Faulty cell division can put organisms, including people, on the pathway to diseases such as cancer, Robinson notes, and a better understanding of how cells respond to mechanical stress on their shapes could present new targets for both diagnosing and treating such diseases.
Working with hardy, single-celled protozoa that move and divide similarly to human cells, the scientists watched through microscopes while they deformed the cells' shapes with a tiny instrument that, like a soda straw, sucks in on the cell surface and creates distorted shapes.
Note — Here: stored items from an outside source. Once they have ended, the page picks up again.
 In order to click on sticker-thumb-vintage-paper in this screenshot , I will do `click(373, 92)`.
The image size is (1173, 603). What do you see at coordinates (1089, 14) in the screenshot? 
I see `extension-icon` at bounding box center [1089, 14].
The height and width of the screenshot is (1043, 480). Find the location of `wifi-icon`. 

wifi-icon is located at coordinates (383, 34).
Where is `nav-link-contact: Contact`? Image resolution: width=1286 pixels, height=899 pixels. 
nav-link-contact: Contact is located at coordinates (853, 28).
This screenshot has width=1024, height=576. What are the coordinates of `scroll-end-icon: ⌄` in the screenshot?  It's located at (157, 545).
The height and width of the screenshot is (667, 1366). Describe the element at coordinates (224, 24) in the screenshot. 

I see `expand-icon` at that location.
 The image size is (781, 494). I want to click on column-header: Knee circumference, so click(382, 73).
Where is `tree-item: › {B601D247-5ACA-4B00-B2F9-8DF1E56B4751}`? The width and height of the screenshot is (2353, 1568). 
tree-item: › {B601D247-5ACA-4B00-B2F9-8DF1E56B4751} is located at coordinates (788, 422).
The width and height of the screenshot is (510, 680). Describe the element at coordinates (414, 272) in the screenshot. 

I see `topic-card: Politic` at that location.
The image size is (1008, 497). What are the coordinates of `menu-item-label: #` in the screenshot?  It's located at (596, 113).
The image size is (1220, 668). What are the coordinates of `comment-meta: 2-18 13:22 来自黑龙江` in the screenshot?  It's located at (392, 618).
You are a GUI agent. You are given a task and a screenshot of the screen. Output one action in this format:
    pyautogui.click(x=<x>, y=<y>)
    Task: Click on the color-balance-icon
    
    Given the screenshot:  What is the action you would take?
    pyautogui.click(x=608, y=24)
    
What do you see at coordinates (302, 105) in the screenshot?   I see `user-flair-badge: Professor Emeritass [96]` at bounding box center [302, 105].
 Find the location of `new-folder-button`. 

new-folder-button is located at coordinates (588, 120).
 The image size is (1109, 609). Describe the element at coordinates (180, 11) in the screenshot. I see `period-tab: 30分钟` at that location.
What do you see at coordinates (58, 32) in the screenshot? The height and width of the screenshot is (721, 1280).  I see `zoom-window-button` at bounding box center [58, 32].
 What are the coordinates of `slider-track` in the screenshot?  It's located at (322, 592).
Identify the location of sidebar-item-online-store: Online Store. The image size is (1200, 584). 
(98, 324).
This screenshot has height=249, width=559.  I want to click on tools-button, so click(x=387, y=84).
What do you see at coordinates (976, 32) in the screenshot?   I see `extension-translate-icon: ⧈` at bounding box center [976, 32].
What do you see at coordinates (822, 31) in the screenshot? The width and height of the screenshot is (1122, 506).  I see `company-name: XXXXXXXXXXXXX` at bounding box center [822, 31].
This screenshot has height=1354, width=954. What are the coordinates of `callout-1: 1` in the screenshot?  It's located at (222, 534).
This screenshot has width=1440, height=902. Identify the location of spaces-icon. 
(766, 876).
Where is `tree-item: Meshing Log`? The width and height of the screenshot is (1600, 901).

"This particular method, based on a very old principle that dates back to Archimedes, enables us to deform cells without killing them, much in the same way that natural processes in the body constantly assault them, Robinson says."
Once the cells were warped, the scientists monitored the movements of fluorescent-tagged myosin II and cortexillin I. Myosin, which normally accumulates in the middles of cells during division to help power that process, collected instead at the sites of disturbances made by the micropipette. Also amassing with myosin was cortexillin I, a so-called actin-crosslinking protein that, like glue, holds the toothpick-like filaments of a cell's housing together.
In the experiments, as soon as the two proteins accumulated to a certain level, the cells contracted, escaping the pipettes and assuming their original shapes. After the cells righted themselves, the proteins realigned along the cells' midlines and pinched to divide symmetrically into two daughter cells.
The researchers repeated the experiment using cells engineered to lack myosin II and then again with cells lacking cortexillin I. They discovered that cortexillin I responded to deformations except when myosin II was removed, and myosin II responded to deformations except when cortexillin I was removed.
"It's clear that the two need each other to operate as a cellular mechanosensor," Robinson says.